As the black box batteries run out, searchers start scouring the seabed for wreckage

24
(Bluefin Robotics)

Day 38 of the search for the missing Malaysian Airlines flight MH370 sees a change in strategy from the multinational team tasked with uncovering its remains. Angus Houston, chief of the Joint Agency Coordination Centre, has today announced that the next phase in the search will begin "as soon as possible" with the deployment of a Bluefin-21 autonomous underwater vehicle. The drone — which has already been in testing to prepare for its deployment in the Indian Ocean — will map out the ocean floor using sonar, scanning an area of 40 square kilometers every 24 hours.

Narrowing down the likely location of the MH370 wreckage has been an immense challenge, owing to the vastness of the area in which the plane may have crashed. A recent set of four signals that may have come from the airplane's black boxes has helped this effort, and today Air Chief Marshal Houston has noted the discovery of an oil slick in the vicinity as well. Because the oil slick is both "down-wind and down-sea" from the location of the detected pings, it could corroborate the searchers' present estimates. Samples of it have been collected and will be analyzed over the coming days.

"We've got a good lead, the most promising lead that we've had through the entire search."

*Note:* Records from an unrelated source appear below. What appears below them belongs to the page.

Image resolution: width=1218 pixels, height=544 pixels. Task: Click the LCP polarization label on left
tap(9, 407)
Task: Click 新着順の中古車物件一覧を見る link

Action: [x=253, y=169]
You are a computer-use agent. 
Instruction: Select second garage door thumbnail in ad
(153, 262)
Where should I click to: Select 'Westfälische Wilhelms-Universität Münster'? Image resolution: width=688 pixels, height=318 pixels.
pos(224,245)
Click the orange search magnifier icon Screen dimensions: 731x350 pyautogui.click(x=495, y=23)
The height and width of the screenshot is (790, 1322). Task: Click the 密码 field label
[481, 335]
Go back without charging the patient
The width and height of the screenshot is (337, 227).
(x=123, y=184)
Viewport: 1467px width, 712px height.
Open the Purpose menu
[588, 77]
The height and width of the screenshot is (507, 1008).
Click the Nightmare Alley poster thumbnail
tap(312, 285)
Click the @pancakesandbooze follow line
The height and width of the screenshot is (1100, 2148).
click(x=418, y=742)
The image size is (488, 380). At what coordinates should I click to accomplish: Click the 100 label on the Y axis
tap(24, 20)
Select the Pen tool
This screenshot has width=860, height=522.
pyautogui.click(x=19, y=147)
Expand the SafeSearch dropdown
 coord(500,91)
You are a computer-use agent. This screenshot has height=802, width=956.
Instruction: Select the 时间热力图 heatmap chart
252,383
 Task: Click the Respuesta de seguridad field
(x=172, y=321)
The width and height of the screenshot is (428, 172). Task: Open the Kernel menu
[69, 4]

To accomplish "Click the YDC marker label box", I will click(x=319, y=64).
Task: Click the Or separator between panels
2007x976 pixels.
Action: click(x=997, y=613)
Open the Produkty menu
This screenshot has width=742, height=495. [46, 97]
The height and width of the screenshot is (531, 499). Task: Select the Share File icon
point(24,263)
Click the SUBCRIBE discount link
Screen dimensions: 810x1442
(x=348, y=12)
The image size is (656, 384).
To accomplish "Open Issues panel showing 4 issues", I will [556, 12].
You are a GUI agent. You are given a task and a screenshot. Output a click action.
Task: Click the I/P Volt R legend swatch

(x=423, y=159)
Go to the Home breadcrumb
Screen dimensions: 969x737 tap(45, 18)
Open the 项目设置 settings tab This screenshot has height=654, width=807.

Houston cautions against reading too much into today's announcement. The batteries on the MH370 black boxes are only rated to last for 30 days, so continuing to listen out for their pings would now be more hopeful than helpful. While he describes the current information as "the most promising lead that we've had through the entire search," he also cautions that "it may be very difficult to find something and you don't know how good any lead is until you get your eyes on the wreckage." Rated for a depth of 4.5 kilometers, the Bluefin drone appears to be the best available method for extending the search in the absence of any further signals from the black boxes. It will have to operate at the very edge of its range, too, since the relevant signals picked up by investigators came from roughly the same depth last week.